▶ [DIRECTIONS FOR THIS TASK]: Whenever a picture appears in the listing below, leave it out, and copy exactly the lines from the one containing "Given: Click the Do Not Review button" through the end.
■ ■ ■ ■ ■
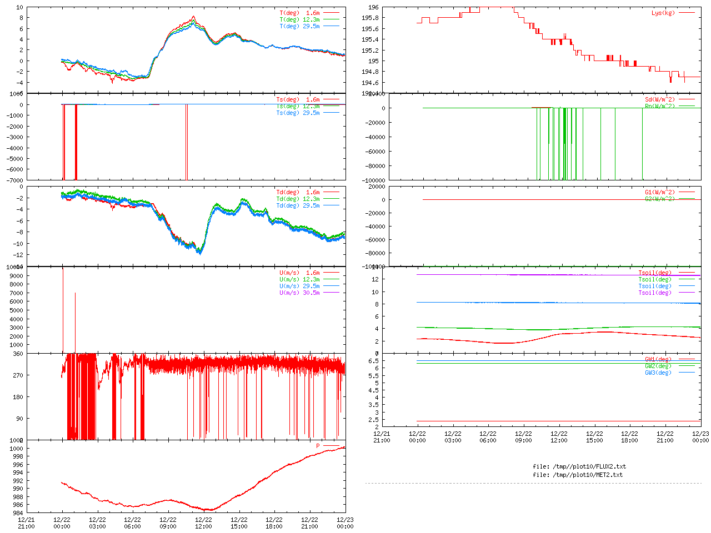Viewport: 711px width, 533px height.
Task: Click the T(deg) 1.6m legend label
Action: pyautogui.click(x=299, y=13)
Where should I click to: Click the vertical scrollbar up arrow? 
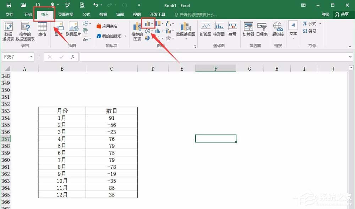[x=351, y=68]
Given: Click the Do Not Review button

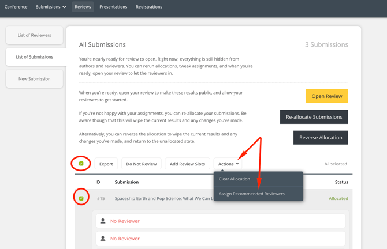Looking at the screenshot, I should [142, 164].
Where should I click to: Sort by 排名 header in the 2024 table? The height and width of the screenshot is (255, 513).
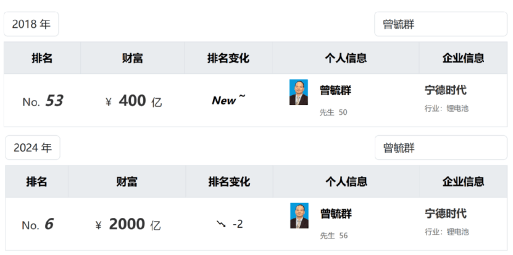pyautogui.click(x=36, y=182)
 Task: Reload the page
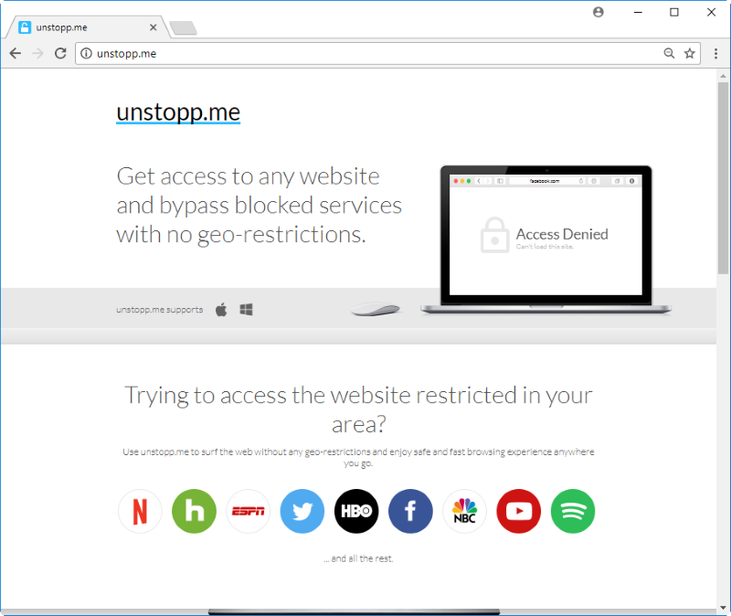[x=60, y=54]
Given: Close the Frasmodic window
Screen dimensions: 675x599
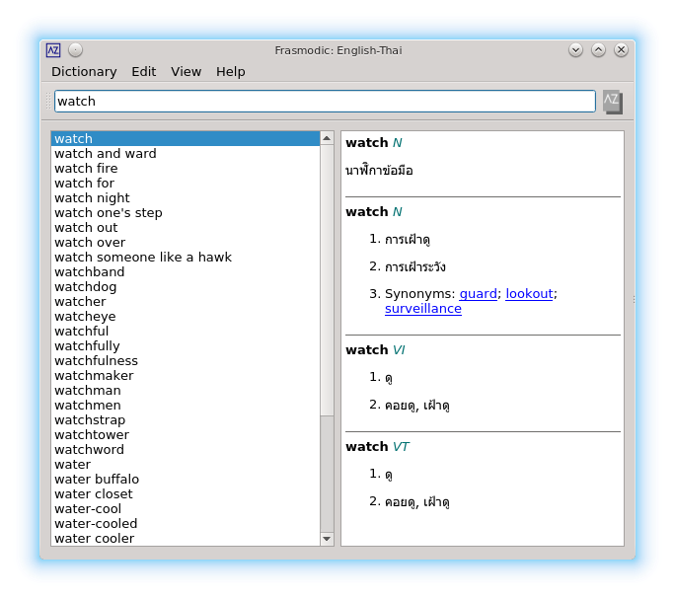Looking at the screenshot, I should 621,50.
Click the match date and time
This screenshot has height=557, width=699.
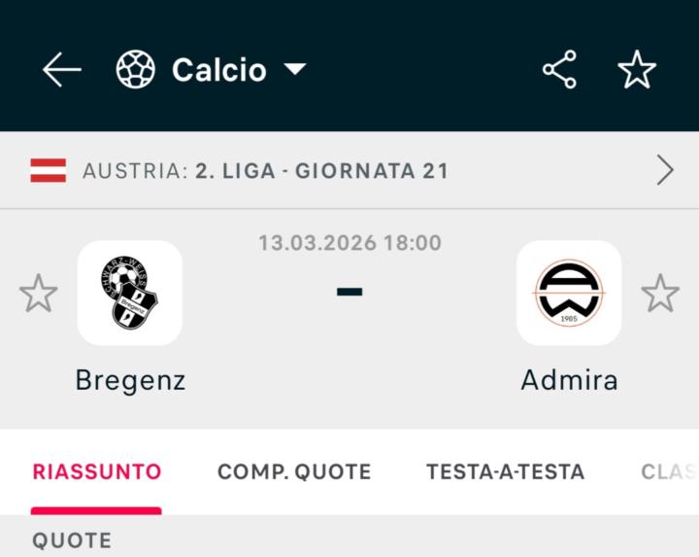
■ ■ ■ ■ ■
▶ [ANSWER TO THIS PROBLEM]:
Given: Click the Do Not Review button

Looking at the screenshot, I should [142, 164].
Where should I click to: Sort by 排名 header in the 2024 table? The height and width of the screenshot is (255, 513).
pyautogui.click(x=36, y=182)
 Task: Reload the page
[x=60, y=54]
Given: Close the Frasmodic window
Screen dimensions: 675x599
Looking at the screenshot, I should 621,50.
Click the match date and time
This screenshot has height=557, width=699.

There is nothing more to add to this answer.